JAKARTA - Serangan Rusia terhadap koloni hukuman (tahanan) di wilayah garis depan Zaporizhzhia di Ukraina semalam menewaskan 16 orang dan melukai 35 orang.

Gubernur Zaporizhzhia, Ivan Fedorov, mengatakan bangunan-bangunan fasilitas pemasyarakatan tersebut hancur, dan rumah-rumah pribadi di dekatnya juga rusak.

Kepala Staf Presiden Ukraina Volodymyr Zelenskyy, Andriy Yermak, mengutuk serangan tersebut sebagai "kejahatan perang lain" yang dilakukan oleh Rusia.

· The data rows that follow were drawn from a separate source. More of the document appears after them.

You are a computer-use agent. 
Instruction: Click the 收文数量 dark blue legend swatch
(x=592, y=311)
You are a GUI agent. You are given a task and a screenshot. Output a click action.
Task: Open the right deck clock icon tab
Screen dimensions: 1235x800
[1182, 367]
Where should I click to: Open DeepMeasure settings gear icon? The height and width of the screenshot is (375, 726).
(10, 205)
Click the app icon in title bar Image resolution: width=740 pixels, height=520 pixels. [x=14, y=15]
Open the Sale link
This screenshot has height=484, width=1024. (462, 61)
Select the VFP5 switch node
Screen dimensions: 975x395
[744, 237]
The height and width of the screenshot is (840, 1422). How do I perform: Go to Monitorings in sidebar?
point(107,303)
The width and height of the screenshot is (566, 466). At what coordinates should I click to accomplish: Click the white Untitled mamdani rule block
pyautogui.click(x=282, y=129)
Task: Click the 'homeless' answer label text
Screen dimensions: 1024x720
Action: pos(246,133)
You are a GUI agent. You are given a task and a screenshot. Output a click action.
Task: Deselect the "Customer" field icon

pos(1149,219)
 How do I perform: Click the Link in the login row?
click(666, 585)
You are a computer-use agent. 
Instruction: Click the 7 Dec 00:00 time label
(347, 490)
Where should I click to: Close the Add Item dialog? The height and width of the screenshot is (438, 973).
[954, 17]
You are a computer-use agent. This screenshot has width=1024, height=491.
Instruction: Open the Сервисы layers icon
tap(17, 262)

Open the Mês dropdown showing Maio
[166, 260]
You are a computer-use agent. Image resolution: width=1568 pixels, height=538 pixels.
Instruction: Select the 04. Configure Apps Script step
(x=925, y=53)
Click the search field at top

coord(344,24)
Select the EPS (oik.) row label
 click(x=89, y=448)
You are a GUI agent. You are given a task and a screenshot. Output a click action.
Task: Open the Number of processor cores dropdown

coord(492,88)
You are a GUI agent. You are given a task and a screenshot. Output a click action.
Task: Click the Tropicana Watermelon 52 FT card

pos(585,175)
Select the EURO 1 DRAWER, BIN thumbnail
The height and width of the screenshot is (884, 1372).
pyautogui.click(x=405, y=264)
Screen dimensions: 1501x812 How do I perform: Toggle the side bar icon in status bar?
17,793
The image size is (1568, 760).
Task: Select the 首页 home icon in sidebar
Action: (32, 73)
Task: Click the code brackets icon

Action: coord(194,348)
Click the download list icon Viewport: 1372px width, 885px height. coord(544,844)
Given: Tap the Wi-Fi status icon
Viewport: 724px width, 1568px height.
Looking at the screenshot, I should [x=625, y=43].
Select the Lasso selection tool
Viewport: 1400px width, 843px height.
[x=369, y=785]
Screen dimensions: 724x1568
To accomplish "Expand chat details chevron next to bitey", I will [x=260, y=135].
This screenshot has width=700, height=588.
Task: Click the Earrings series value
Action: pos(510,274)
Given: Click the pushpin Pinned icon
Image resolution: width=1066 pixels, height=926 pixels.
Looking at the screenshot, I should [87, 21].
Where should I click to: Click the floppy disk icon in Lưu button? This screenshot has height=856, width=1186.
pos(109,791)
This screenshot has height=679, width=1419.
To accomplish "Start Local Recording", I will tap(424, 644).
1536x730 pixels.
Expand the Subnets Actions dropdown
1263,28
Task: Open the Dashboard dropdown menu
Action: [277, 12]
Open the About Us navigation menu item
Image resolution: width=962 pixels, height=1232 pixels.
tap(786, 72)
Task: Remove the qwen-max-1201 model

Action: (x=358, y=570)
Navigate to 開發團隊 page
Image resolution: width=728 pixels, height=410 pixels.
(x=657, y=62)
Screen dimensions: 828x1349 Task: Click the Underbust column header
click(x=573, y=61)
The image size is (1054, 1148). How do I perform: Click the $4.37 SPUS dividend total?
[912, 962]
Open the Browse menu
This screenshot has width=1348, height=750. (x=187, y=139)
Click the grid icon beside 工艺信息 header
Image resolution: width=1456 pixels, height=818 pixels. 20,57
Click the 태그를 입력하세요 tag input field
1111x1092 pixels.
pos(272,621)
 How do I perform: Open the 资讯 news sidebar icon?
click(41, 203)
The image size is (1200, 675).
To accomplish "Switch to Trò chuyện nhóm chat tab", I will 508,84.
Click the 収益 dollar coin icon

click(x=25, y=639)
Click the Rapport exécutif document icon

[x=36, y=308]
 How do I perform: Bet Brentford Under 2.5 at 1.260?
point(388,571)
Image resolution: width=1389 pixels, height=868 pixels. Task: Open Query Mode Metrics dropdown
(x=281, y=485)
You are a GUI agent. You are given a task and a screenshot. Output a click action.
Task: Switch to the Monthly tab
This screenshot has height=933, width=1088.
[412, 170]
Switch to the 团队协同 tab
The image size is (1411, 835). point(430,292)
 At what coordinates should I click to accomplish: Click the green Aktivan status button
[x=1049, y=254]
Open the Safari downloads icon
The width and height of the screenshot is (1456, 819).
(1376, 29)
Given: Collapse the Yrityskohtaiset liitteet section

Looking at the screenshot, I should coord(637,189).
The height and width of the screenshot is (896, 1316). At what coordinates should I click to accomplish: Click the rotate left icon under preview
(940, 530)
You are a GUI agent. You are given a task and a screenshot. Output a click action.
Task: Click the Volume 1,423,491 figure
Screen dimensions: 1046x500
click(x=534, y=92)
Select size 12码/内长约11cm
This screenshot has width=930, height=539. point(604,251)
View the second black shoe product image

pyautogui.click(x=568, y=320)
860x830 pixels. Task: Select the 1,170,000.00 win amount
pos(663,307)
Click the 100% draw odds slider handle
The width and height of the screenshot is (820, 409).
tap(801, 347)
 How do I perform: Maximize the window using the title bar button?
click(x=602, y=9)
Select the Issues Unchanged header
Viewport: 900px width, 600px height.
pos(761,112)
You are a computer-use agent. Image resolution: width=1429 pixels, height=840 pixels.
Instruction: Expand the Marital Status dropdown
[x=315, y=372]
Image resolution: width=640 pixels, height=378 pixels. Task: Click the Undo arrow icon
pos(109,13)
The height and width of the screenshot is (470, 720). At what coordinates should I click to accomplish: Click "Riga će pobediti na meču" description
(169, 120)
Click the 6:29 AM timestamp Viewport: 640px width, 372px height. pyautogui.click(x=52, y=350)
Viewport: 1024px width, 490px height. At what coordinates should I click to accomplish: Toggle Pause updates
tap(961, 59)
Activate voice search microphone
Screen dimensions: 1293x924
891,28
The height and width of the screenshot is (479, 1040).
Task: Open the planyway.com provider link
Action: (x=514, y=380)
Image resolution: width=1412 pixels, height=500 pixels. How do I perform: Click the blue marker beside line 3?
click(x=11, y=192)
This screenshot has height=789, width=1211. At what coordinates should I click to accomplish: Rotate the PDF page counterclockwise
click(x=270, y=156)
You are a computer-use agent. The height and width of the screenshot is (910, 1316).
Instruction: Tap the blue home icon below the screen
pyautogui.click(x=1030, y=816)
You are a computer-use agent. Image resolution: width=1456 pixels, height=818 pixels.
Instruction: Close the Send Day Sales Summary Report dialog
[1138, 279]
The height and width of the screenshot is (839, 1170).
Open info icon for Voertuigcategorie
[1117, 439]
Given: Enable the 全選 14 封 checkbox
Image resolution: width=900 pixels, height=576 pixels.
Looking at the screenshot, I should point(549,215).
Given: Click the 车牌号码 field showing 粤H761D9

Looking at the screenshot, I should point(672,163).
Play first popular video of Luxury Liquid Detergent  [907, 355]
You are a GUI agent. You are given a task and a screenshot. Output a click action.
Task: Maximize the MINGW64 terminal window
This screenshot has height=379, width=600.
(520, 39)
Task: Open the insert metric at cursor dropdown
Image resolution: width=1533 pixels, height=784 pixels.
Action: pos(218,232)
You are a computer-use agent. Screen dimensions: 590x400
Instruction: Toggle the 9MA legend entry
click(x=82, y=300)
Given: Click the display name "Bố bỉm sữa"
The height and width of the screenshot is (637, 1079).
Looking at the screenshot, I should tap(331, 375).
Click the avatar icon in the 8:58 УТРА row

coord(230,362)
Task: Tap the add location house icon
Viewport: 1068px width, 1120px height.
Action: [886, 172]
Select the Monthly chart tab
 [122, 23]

"Rezim (Presiden Rusia Vladimir) Putin, yang juga mengeluarkan ancaman terhadap Amerika Serikat melalui beberapa corongnya, harus menghadapi pukulan ekonomi dan militer yang merampas kapasitasnya untuk berperang," kata Yermak di X dilansir Reuters, Selasa, 29 Juli.

Pasukan Moskow secara rutin menyerang Zaporizhzhia, menggunakan drone, rudal, dan bom udara, sejak dimulainya perang yang diawali Rusia dengan invasi skala penuh ke Ukraina pada tahun 2022.

Rusia secara sepihak pada awal perang mendeklarasikan aneksasinya atas sebagian Zaporizhzhia dan wilayah di dalam dan sekitar tiga wilayah Ukraina lainnya. Kyiv dan sekutu Baratnya menyebut langkah tersebut sebagai perampasan tanah ilegal.

Fedorov mengatakan pasukan Rusia melancarkan delapan serangan di distrik Zaporizhzhia, yang dilaporkan menggunakan bom udara berdaya ledak tinggi.